- _Exercise brief_: Using the listing below, print exactly everything from the line with "Expand the Provisioning menu chevron" down to the line with "Open the 4 voti", both included, and nothing more.

-.-.-

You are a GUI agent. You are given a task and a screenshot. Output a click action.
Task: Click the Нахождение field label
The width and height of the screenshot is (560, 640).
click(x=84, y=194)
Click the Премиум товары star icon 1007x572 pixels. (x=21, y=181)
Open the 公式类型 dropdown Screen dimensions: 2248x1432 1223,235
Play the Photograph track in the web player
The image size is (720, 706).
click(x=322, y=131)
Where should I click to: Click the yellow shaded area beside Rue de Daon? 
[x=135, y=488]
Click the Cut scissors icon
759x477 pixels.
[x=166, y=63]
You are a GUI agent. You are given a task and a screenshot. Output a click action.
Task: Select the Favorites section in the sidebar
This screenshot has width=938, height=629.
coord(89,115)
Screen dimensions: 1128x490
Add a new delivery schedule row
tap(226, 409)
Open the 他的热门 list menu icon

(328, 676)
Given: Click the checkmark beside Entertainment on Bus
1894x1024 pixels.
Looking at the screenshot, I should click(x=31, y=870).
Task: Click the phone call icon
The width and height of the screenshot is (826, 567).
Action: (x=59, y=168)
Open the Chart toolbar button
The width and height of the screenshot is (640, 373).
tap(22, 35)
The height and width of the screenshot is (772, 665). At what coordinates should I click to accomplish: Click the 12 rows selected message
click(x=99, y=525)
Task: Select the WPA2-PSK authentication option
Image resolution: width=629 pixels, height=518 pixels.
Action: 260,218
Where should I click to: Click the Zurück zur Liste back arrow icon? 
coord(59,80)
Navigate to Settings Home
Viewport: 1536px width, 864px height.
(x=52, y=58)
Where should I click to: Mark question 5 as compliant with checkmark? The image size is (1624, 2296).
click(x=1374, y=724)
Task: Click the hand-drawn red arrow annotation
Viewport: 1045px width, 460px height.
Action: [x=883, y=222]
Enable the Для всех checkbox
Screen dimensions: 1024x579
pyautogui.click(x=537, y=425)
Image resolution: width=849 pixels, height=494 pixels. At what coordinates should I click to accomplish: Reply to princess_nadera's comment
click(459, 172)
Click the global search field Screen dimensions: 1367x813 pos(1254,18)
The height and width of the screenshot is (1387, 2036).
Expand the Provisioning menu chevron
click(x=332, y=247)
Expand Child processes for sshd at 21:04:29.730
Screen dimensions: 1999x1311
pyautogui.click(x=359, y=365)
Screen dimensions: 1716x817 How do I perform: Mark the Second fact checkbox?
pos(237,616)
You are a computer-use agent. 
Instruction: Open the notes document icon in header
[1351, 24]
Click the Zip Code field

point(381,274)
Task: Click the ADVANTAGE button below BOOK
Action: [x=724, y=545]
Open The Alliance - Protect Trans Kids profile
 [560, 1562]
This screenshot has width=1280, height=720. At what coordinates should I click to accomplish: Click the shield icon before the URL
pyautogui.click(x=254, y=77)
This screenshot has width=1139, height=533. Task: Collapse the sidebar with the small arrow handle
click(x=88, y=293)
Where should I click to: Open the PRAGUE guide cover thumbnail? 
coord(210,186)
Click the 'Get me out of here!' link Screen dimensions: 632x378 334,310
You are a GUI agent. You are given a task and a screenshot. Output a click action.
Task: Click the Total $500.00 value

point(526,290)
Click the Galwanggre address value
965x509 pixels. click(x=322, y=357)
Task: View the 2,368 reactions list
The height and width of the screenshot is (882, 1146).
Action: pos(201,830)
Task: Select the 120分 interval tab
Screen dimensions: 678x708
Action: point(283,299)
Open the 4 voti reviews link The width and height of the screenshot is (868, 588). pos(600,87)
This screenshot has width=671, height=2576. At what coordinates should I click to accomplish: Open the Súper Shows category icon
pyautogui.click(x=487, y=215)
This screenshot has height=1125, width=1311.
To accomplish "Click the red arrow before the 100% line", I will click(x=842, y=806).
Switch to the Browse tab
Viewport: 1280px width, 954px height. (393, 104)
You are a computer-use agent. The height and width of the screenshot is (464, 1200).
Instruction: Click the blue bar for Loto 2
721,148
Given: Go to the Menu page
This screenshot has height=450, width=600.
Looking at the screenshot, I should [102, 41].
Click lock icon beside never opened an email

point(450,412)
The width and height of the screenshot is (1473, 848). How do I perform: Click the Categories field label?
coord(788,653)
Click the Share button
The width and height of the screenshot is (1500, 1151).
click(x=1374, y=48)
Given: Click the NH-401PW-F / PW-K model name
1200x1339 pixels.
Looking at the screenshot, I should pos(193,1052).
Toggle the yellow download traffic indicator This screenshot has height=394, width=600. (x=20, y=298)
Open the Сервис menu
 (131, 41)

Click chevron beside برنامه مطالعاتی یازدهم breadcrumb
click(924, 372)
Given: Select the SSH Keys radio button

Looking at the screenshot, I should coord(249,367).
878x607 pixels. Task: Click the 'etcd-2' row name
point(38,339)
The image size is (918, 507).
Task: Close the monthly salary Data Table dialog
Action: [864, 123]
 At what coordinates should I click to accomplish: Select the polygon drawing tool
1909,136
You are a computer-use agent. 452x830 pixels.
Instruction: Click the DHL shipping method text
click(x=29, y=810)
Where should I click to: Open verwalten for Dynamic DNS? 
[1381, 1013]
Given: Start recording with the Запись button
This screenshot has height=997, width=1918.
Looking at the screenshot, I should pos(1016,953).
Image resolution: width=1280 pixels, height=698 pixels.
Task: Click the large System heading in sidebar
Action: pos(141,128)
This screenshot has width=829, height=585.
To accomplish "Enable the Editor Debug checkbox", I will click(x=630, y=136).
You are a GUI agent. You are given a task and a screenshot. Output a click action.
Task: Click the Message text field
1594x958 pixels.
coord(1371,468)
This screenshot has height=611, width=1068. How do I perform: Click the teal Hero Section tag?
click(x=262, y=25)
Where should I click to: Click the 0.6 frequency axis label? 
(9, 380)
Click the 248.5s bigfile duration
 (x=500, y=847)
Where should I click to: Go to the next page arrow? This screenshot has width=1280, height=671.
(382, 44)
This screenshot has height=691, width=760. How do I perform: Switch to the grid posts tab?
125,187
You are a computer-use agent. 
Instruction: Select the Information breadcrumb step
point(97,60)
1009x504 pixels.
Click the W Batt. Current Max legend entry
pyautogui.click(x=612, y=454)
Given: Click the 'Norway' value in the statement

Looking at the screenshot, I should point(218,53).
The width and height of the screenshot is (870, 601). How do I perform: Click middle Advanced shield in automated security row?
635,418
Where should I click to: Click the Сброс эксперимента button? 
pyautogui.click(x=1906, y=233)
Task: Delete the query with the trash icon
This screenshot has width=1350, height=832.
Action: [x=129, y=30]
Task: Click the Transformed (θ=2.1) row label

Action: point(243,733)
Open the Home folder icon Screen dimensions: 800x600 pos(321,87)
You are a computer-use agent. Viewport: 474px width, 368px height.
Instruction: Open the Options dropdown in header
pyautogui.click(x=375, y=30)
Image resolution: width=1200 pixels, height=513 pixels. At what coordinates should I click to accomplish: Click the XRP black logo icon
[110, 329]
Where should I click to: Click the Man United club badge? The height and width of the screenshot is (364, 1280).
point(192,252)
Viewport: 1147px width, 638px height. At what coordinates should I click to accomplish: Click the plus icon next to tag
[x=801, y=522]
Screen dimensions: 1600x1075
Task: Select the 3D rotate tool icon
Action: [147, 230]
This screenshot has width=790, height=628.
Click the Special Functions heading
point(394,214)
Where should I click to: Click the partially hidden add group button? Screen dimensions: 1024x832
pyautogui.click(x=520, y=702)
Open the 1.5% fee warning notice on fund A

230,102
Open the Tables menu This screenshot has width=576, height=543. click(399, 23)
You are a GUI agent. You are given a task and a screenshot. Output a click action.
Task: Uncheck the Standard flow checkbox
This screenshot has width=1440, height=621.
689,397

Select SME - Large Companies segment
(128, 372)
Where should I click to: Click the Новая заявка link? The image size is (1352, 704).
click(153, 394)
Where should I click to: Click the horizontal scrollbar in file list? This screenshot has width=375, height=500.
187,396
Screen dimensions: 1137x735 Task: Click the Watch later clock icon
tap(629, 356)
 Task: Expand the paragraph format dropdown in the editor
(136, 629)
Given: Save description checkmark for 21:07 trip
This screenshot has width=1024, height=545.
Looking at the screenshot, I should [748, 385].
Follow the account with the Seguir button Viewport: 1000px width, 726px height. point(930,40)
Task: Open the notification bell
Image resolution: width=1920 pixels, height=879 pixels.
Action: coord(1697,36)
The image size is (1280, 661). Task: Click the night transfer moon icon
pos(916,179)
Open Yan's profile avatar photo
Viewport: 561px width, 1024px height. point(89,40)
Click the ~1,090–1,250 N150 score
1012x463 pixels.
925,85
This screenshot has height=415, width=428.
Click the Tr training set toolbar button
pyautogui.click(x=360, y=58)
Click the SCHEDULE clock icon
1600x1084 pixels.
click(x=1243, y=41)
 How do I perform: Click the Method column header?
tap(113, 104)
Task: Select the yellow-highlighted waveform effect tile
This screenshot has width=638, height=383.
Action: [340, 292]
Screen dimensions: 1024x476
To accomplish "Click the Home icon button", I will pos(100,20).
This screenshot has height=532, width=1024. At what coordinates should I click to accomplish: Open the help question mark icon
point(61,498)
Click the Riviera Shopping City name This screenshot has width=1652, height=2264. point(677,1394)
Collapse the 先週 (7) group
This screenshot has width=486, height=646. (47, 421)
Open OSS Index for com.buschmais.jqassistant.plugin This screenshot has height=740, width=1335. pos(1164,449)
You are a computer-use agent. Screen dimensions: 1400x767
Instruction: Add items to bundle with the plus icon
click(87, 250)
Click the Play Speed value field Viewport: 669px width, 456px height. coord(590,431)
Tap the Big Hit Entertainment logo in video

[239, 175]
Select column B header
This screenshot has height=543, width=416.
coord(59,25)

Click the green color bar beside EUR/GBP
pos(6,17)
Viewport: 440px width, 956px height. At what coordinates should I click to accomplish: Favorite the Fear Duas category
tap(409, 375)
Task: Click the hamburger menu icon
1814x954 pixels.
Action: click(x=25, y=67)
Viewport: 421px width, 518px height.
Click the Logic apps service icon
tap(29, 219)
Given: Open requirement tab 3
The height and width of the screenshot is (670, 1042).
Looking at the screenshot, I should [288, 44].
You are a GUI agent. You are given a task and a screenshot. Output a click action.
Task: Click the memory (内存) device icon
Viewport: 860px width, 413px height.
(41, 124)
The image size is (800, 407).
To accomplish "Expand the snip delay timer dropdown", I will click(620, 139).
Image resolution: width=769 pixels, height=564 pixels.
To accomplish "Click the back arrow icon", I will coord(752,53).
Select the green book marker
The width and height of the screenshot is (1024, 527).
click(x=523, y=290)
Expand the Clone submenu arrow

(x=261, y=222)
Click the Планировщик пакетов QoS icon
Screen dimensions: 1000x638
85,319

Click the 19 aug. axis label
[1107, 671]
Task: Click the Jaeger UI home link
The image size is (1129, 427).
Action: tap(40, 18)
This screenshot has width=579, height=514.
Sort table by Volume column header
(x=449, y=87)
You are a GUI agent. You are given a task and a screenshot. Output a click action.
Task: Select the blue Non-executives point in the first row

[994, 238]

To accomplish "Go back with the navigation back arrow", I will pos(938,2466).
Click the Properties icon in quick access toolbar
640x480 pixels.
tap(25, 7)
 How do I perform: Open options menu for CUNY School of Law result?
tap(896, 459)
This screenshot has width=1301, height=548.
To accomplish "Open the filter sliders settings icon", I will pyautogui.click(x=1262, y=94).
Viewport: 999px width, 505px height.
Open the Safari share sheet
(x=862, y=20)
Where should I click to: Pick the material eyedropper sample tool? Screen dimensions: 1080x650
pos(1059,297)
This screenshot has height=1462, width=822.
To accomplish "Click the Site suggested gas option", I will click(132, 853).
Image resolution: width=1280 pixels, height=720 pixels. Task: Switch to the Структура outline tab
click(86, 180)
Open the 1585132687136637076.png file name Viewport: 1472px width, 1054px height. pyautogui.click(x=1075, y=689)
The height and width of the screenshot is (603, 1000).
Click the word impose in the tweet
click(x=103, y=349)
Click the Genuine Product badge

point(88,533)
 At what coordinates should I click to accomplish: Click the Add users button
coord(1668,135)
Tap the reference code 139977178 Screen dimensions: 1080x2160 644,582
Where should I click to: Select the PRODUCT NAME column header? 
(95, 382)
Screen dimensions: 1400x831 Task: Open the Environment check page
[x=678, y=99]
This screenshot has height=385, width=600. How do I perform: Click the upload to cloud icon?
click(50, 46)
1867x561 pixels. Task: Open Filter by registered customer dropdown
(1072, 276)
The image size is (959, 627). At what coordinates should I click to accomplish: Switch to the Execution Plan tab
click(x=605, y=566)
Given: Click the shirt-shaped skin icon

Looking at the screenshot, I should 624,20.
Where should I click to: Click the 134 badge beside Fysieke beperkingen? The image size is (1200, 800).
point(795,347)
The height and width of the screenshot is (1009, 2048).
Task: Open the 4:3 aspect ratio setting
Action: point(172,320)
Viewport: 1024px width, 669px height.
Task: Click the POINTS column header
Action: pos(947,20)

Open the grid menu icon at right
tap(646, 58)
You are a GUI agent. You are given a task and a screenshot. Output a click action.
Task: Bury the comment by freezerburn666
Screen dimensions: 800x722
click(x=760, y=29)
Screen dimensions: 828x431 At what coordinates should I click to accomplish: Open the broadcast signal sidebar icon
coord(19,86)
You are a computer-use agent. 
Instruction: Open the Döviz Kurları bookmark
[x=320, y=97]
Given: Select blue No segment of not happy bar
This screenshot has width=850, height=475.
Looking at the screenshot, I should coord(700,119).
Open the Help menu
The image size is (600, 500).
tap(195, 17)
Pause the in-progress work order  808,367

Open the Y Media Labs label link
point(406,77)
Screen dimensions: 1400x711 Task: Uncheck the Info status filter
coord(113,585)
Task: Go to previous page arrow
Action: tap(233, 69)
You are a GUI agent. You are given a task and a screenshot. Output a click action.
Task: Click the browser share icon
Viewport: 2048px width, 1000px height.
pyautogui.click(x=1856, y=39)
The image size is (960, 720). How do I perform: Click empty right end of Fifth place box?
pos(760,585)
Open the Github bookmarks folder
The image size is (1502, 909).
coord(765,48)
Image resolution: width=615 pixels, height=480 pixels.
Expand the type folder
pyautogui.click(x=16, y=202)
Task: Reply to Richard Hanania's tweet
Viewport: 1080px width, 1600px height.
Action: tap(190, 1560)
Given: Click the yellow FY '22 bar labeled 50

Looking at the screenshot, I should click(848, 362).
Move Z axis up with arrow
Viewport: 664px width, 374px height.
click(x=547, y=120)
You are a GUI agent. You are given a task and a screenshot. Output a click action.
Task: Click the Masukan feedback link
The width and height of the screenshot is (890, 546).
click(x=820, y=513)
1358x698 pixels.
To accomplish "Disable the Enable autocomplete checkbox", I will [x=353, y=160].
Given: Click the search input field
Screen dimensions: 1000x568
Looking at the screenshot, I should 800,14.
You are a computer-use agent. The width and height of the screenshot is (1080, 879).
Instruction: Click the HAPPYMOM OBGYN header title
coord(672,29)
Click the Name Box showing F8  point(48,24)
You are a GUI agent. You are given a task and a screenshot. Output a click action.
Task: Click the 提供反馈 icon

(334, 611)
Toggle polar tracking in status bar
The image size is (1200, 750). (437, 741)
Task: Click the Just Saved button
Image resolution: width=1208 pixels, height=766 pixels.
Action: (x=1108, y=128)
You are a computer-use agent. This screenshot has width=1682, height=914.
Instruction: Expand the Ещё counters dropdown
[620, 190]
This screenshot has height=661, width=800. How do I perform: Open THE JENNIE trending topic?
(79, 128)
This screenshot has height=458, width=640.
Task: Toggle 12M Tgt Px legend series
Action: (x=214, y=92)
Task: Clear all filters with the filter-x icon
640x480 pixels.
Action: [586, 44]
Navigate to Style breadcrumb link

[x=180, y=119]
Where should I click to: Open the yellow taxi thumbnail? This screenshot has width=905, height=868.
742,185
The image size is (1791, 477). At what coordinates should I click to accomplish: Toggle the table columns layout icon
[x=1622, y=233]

-.-.-

- _Solved exercise_:
Expand the Provisioning menu chevron
click(x=332, y=247)
Expand Child processes for sshd at 21:04:29.730
Screen dimensions: 1999x1311
pyautogui.click(x=359, y=365)
Screen dimensions: 1716x817 How do I perform: Mark the Second fact checkbox?
pos(237,616)
You are a computer-use agent. 
Instruction: Open the notes document icon in header
[1351, 24]
Click the Zip Code field

point(381,274)
Task: Click the ADVANTAGE button below BOOK
Action: [x=724, y=545]
Open The Alliance - Protect Trans Kids profile
 [560, 1562]
This screenshot has width=1280, height=720. At what coordinates should I click to accomplish: Click the shield icon before the URL
pyautogui.click(x=254, y=77)
This screenshot has width=1139, height=533. Task: Collapse the sidebar with the small arrow handle
click(x=88, y=293)
Where should I click to: Open the PRAGUE guide cover thumbnail? 
coord(210,186)
Click the 'Get me out of here!' link Screen dimensions: 632x378 334,310
You are a GUI agent. You are given a task and a screenshot. Output a click action.
Task: Click the Total $500.00 value

point(526,290)
Click the Galwanggre address value
965x509 pixels. click(x=322, y=357)
Task: View the 2,368 reactions list
The height and width of the screenshot is (882, 1146).
Action: pos(201,830)
Task: Select the 120分 interval tab
Screen dimensions: 678x708
Action: point(283,299)
Open the 4 voti reviews link The width and height of the screenshot is (868, 588). pos(600,87)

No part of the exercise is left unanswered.